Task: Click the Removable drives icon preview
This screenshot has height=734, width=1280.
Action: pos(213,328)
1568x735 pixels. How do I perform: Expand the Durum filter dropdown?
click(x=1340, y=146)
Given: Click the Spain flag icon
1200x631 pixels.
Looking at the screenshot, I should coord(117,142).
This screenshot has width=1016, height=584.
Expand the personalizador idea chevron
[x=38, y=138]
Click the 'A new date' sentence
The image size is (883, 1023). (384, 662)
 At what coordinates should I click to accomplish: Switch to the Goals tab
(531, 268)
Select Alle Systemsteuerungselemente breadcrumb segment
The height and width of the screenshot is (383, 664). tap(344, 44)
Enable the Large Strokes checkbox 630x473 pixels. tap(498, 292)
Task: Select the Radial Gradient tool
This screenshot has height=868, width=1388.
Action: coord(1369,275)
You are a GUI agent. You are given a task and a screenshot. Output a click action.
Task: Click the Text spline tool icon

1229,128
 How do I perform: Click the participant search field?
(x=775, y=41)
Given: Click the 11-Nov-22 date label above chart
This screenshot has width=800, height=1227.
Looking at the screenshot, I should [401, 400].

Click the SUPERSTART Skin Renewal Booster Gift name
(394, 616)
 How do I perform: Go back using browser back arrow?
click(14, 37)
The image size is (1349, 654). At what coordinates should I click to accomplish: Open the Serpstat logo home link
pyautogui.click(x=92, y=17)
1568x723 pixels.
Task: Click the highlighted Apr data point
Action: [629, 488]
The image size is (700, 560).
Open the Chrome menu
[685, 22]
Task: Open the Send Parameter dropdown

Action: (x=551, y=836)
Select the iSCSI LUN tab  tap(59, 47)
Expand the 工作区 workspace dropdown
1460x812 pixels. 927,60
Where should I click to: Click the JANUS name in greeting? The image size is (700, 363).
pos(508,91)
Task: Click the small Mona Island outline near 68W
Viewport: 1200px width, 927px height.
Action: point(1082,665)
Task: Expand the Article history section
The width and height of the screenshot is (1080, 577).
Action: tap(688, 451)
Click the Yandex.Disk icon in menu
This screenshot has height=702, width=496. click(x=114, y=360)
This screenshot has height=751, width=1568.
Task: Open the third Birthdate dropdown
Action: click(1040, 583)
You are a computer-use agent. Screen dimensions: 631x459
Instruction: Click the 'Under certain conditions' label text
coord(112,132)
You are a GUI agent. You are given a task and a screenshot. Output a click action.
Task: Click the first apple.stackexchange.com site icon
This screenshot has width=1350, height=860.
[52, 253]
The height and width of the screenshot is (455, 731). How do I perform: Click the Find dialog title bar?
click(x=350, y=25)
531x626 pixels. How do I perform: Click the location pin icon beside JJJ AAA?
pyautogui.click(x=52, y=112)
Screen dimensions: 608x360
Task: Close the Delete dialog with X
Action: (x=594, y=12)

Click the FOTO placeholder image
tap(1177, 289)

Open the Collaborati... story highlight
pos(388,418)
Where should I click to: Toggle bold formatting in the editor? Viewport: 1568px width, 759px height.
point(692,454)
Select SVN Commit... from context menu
_____
Work instruction —
Print each entry exactly as it appears above.

Reply to the exercise —
Task: Click the Removable drives icon preview
This screenshot has height=734, width=1280.
Action: pos(213,328)
1568x735 pixels. How do I perform: Expand the Durum filter dropdown?
click(x=1340, y=146)
Given: Click the Spain flag icon
1200x631 pixels.
Looking at the screenshot, I should coord(117,142).
This screenshot has width=1016, height=584.
Expand the personalizador idea chevron
[x=38, y=138]
Click the 'A new date' sentence
The image size is (883, 1023). (384, 662)
 At what coordinates should I click to accomplish: Switch to the Goals tab
(531, 268)
Select Alle Systemsteuerungselemente breadcrumb segment
The height and width of the screenshot is (383, 664). tap(344, 44)
Enable the Large Strokes checkbox 630x473 pixels. tap(498, 292)
Task: Select the Radial Gradient tool
This screenshot has height=868, width=1388.
Action: coord(1369,275)
You are a GUI agent. You are given a task and a screenshot. Output a click action.
Task: Click the Text spline tool icon

1229,128
 How do I perform: Click the participant search field?
(x=775, y=41)
Given: Click the 11-Nov-22 date label above chart
This screenshot has width=800, height=1227.
Looking at the screenshot, I should [401, 400].

Click the SUPERSTART Skin Renewal Booster Gift name
(394, 616)
 How do I perform: Go back using browser back arrow?
click(14, 37)
The image size is (1349, 654). At what coordinates should I click to accomplish: Open the Serpstat logo home link
pyautogui.click(x=92, y=17)
1568x723 pixels.
Task: Click the highlighted Apr data point
Action: [629, 488]
The image size is (700, 560).
Open the Chrome menu
[685, 22]
Task: Open the Send Parameter dropdown

Action: (x=551, y=836)
Select the iSCSI LUN tab  tap(59, 47)
Expand the 工作区 workspace dropdown
1460x812 pixels. 927,60
Where should I click to: Click the JANUS name in greeting? The image size is (700, 363).
pos(508,91)
Task: Click the small Mona Island outline near 68W
Viewport: 1200px width, 927px height.
Action: point(1082,665)
Task: Expand the Article history section
The width and height of the screenshot is (1080, 577).
Action: tap(688, 451)
Click the Yandex.Disk icon in menu
This screenshot has height=702, width=496. click(x=114, y=360)
This screenshot has height=751, width=1568.
Task: Open the third Birthdate dropdown
Action: click(1040, 583)
You are a computer-use agent. Screen dimensions: 631x459
Instruction: Click the 'Under certain conditions' label text
coord(112,132)
You are a GUI agent. You are given a task and a screenshot. Output a click action.
Task: Click the first apple.stackexchange.com site icon
This screenshot has width=1350, height=860.
[52, 253]
The height and width of the screenshot is (455, 731). How do I perform: Click the Find dialog title bar?
click(x=350, y=25)
531x626 pixels. How do I perform: Click the location pin icon beside JJJ AAA?
pyautogui.click(x=52, y=112)
Screen dimensions: 608x360
Task: Close the Delete dialog with X
Action: (x=594, y=12)

Click the FOTO placeholder image
tap(1177, 289)

Open the Collaborati... story highlight
pos(388,418)
Where should I click to: Toggle bold formatting in the editor? Viewport: 1568px width, 759px height.
point(692,454)
Select SVN Commit... from context menu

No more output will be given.